Pigs represent one notable exception to the rules of the Wallace Line. There are populations of pigs on both sides of the Wallace Line, extending across Southeast Asia into New Caledonia, Vanuatu, and remote Polynesia. The mammals are biologically considered highly effective ecological invaders, and culturally important across the region. Given how well they have established themselves and cultural importance, the role people played in pigs’ spread remains a key question for biologists and conservationists.
“Wild boar dispersed across all of Eurasia and North Africa and certainly don’t need people to help them disperse into new areas. When people have lended a hand, pigs were all too willing to spread out on newly colonised islands in South East Asia and into the Pacific,” added study co-author and University of Oxford bioarcheologist Greger Larson.
Movement 50,000 years in the making
In the new study, a team of scientists examined the genome of over 700 pigs, representing both living animals and archaeological specimens. With the genomic data, the team reconstructed the pigs’ movement across southeast Asia and identified when the animals arrived on certain islands and how they may have interbred with various native pig species living there.
They found that people of different cultures have moved pig species throughout the region for millennia. The earliest evidence of the pig exchange comes from people living in Sulawesi as early as 50,000 years ago. Ancient Sulawesi cave painters depicted warty pig species in their art and even transported them over 1,000 miles away in Timor. Moving the pigs to Timor may have been an effort to establish a future hunting stock.

About 4,000 years ago, the introduction to pigs accelerated, when early agricultural communities transported domestic pigs across Island Southeast Asia. Their roughly 6,600-mile-long journey began in Taiwan, extending across the Philippines, to northern Indonesia (Maluku), into Papua New Guinea, and on to the outlying islands as far away as Vanuatu, and remote Polynesia. The team also found evidence for the introduction of European pigs during the colonial period.
Eventually, many of these domestic pigs escaped and some of them became feral. On the Komodo islands, the domestic pigs hybridized with the warty pigs that were brought over by people from Sulawesi thousands of years earlier. These hybrid pigs are now a major source of food for the islands’ signature species—the endangered Komodo dragon.

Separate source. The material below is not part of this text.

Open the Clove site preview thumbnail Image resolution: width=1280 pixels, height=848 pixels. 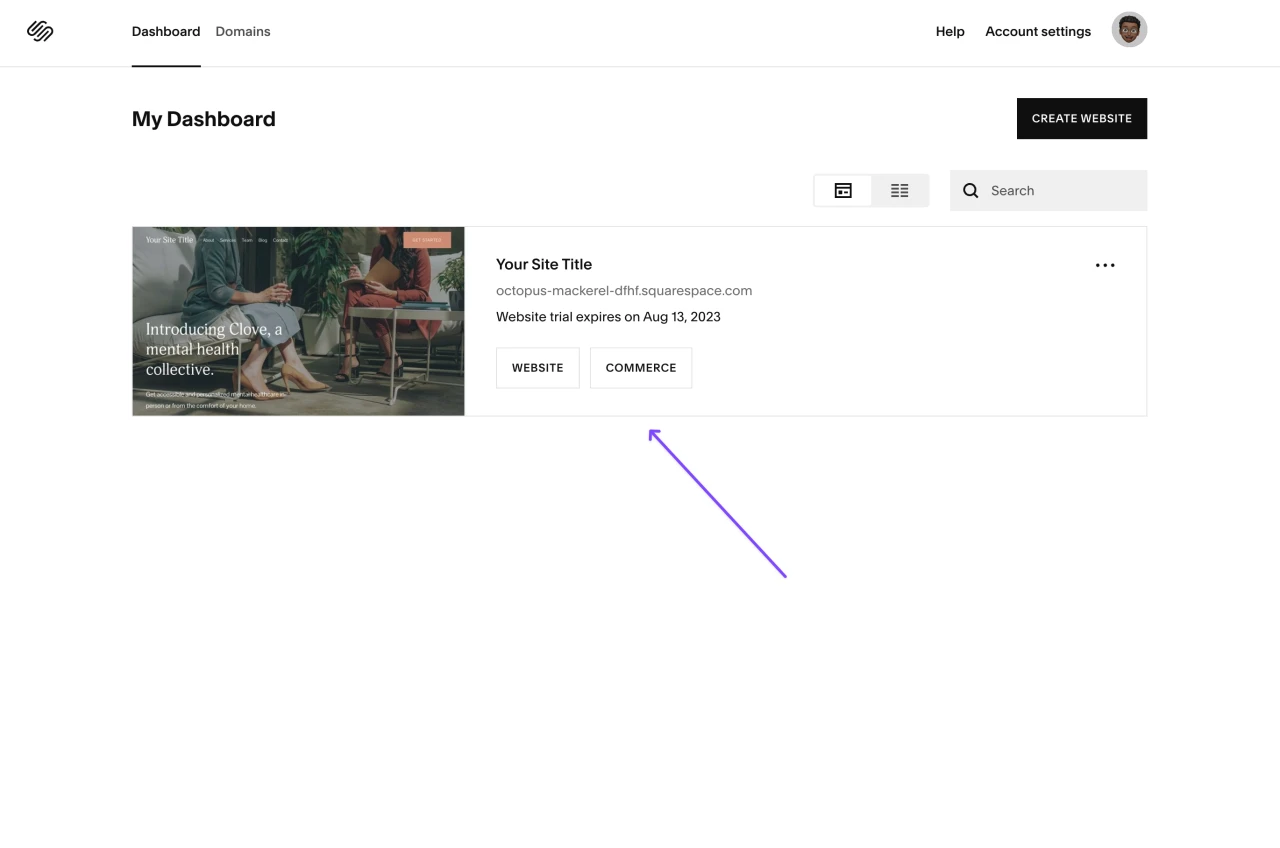coord(298,321)
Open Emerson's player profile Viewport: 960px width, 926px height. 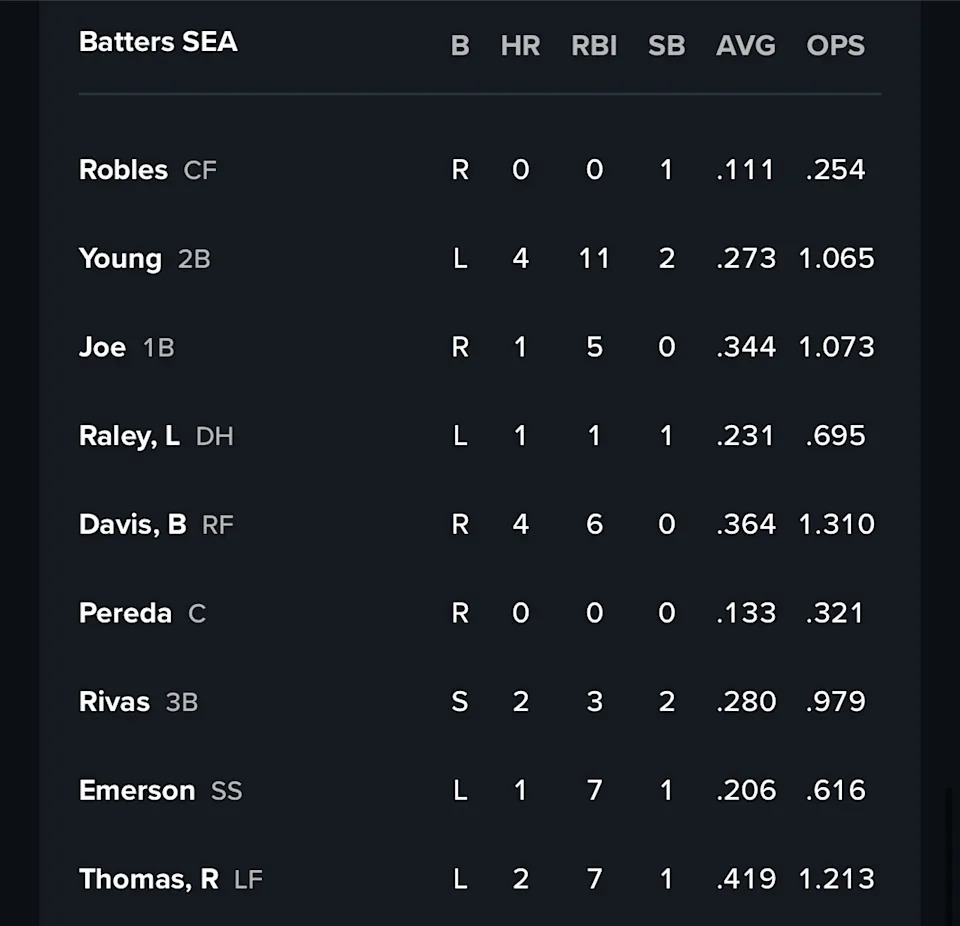point(136,790)
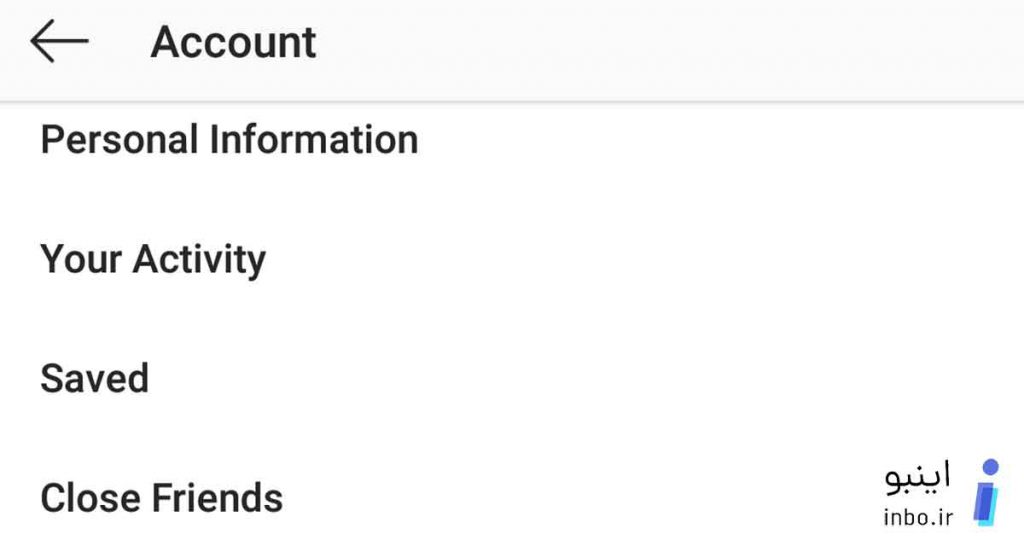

“By sequencing the genomes of ancient and more recent populations we’ve been able to link those human-assisted dispersals to specific human populations in both space and time,” said Larson.
Conservation conundrums
According to the team, this study shows the dramatic and enduring impact of human activity on local ecosystems in the Pacific, and raises some conservation conundrums. The region’s pigs have very different statues and impacts across the islands today. Some are considered spiritual beings, while others are viewed as pests, and some are so ingrained in local ecosystems that they could almost be considered native. Efficient conservation policies will need to navigate these complexities.
“It is very exciting that we can use ancient DNA from pigs to peel back layers of human activity across this megabiodiverse region,” said study co-author and paleogenomicist Laurent Frantz. “The big question now is, at what point do we consider something native? What if people introduced species tens of thousands of years ago, are these worth conservation efforts?”